## Task brief
Transcribe exactly the line with "Instruction: Filter by" and each line that follows it in the listing, down to the last, omitting all pictures.

## Exercise material
----
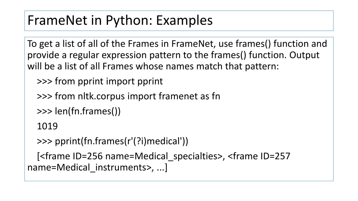This screenshot has height=201, width=358.
Task: Click the word 'Python' in the title
Action: coord(129,21)
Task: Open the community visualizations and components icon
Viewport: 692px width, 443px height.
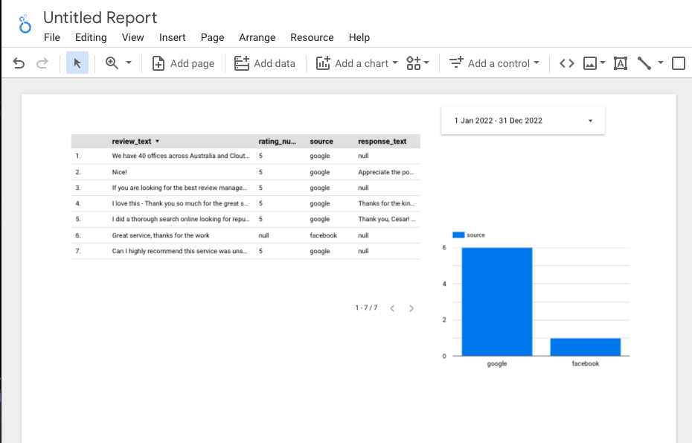Action: click(417, 63)
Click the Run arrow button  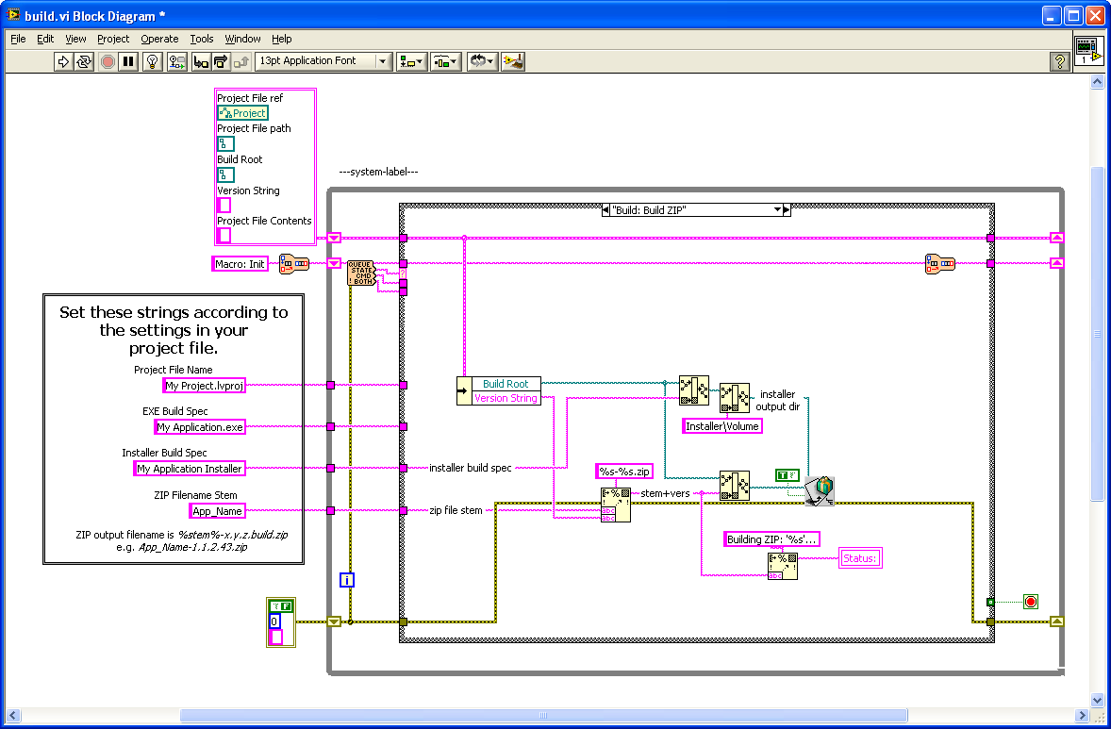pos(63,61)

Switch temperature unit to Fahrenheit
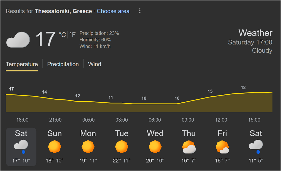click(72, 35)
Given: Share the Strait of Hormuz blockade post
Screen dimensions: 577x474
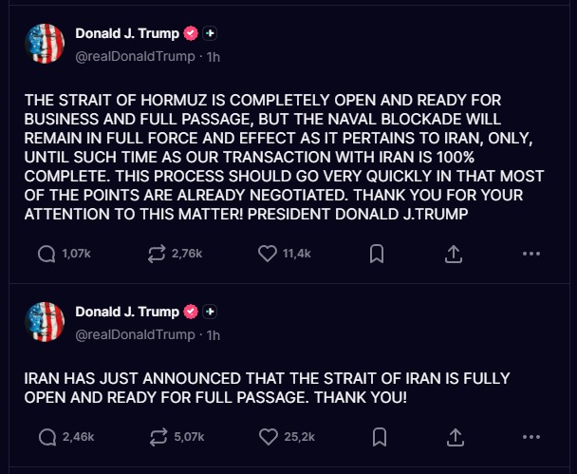Looking at the screenshot, I should (x=454, y=254).

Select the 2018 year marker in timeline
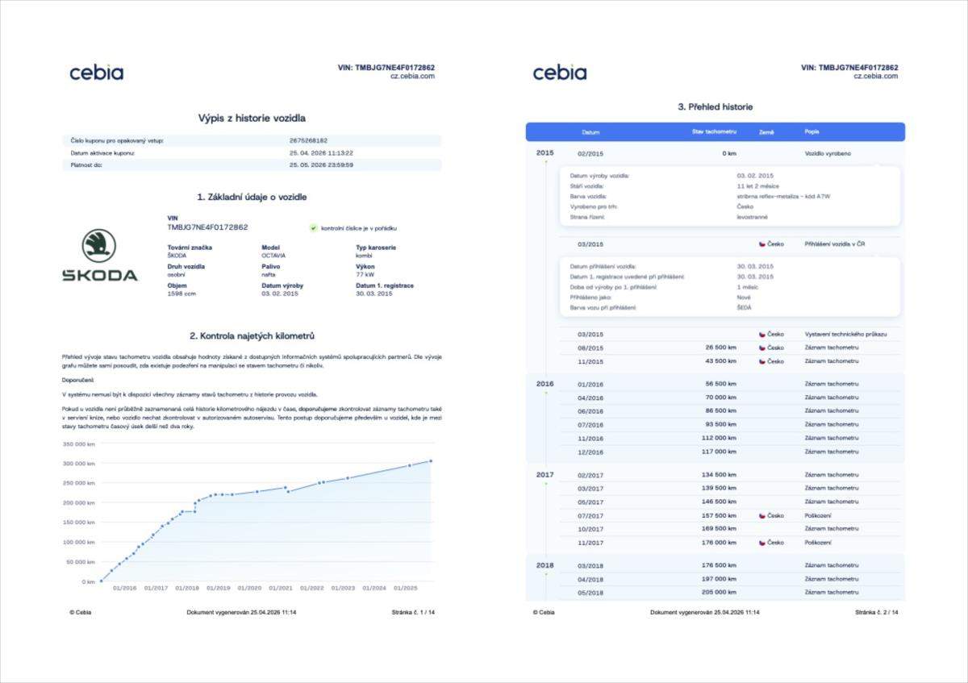pos(545,565)
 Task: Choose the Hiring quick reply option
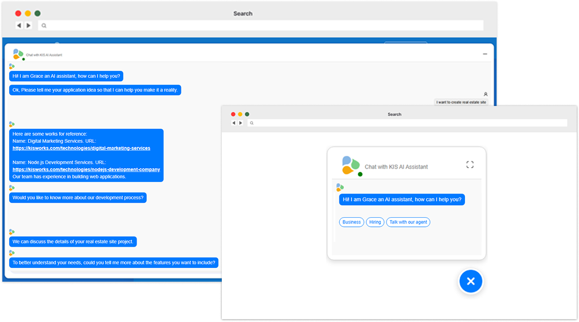pos(375,222)
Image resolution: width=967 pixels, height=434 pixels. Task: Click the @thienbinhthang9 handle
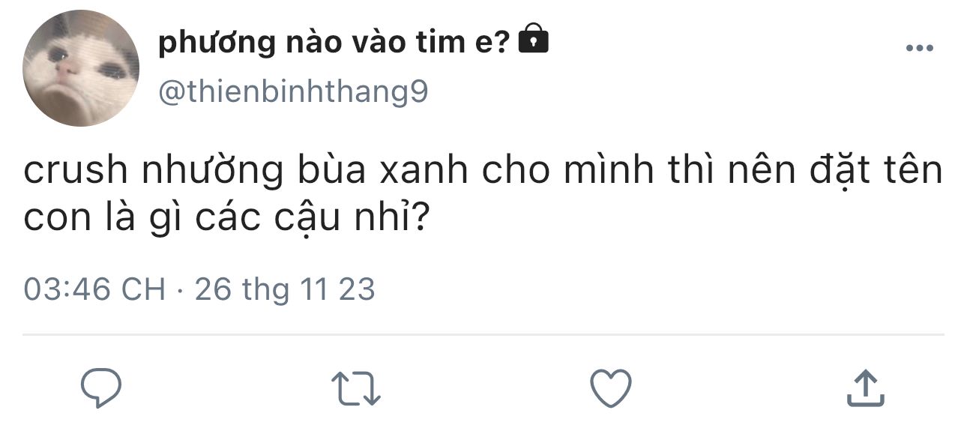click(293, 92)
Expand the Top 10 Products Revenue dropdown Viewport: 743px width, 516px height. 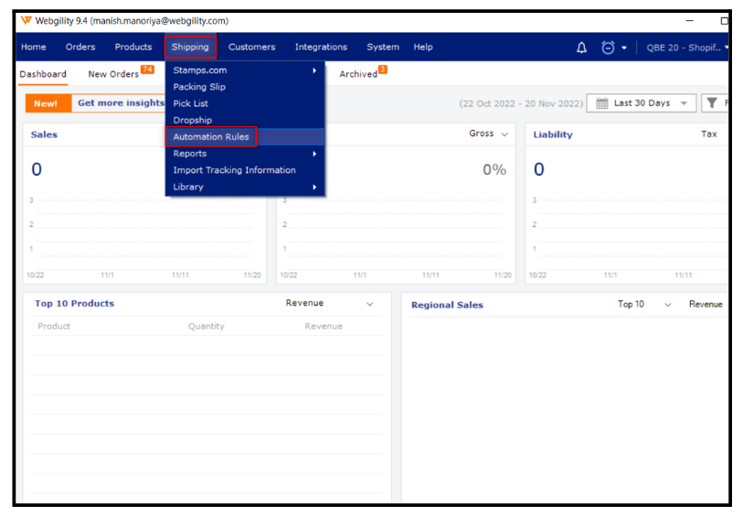coord(369,304)
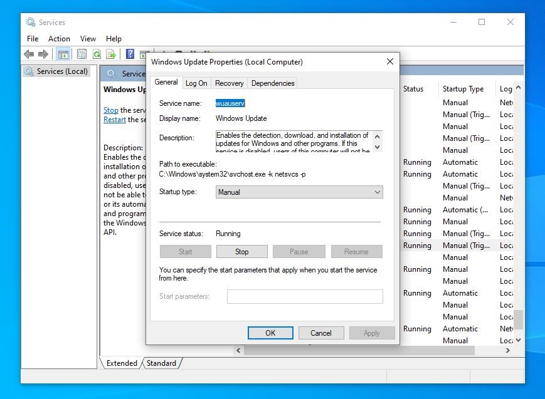Switch to the Log On tab
This screenshot has width=545, height=399.
click(x=196, y=83)
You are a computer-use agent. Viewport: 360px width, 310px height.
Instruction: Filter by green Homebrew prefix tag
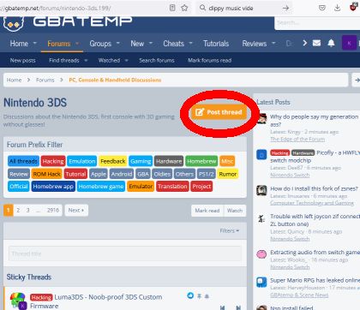click(x=201, y=161)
----
## Output of the task
Instruction: Filter by green Homebrew prefix tag
click(x=201, y=161)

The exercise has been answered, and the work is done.